##### Data to process
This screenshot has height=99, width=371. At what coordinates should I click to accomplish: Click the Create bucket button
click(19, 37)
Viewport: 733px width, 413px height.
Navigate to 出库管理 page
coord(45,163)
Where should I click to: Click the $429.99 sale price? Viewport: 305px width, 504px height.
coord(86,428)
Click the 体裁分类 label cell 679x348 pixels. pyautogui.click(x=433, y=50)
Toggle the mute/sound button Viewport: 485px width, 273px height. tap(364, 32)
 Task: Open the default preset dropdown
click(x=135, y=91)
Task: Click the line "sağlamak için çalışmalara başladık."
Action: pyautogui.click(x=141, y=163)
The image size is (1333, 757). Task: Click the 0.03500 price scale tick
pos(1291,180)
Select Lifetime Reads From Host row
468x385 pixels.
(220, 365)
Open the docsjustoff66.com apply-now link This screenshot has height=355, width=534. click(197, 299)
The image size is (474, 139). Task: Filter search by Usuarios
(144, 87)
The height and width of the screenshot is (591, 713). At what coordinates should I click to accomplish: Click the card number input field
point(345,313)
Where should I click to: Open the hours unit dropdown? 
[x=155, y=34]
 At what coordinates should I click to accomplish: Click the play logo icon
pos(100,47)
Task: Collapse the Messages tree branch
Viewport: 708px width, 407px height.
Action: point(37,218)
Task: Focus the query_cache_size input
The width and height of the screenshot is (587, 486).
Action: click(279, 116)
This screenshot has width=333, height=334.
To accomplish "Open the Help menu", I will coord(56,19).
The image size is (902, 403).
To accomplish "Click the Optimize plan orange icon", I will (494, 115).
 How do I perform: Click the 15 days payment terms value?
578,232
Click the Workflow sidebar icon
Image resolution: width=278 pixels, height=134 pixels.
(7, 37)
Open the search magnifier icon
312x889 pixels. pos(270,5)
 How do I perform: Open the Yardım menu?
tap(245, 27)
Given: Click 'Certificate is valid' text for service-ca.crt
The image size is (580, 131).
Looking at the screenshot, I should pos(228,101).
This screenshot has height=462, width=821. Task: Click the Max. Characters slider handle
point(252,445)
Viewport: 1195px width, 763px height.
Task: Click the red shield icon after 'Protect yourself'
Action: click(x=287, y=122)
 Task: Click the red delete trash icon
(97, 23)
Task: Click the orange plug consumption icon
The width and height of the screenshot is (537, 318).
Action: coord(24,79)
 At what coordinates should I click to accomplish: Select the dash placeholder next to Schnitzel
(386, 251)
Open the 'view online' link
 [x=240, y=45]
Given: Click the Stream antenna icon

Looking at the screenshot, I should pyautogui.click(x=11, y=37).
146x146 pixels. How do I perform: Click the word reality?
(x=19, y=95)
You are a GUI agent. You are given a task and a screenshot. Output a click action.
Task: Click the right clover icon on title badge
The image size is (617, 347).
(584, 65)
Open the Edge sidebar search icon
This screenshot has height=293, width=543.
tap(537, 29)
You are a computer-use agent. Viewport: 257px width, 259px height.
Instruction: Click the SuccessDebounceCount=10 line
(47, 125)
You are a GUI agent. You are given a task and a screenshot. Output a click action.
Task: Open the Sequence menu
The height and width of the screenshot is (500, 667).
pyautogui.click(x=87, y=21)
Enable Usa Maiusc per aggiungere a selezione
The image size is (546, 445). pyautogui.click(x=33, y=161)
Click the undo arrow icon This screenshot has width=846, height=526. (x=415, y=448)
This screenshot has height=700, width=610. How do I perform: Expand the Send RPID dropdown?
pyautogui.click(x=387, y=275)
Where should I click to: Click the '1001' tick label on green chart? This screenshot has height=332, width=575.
##########
> Work instructions: List all lines from the entries that include the word "will".

> Answer:
To accomplish "Open the Help menu", I will coord(56,19).
To accomplish "Click the Optimize plan orange icon", I will (494, 115).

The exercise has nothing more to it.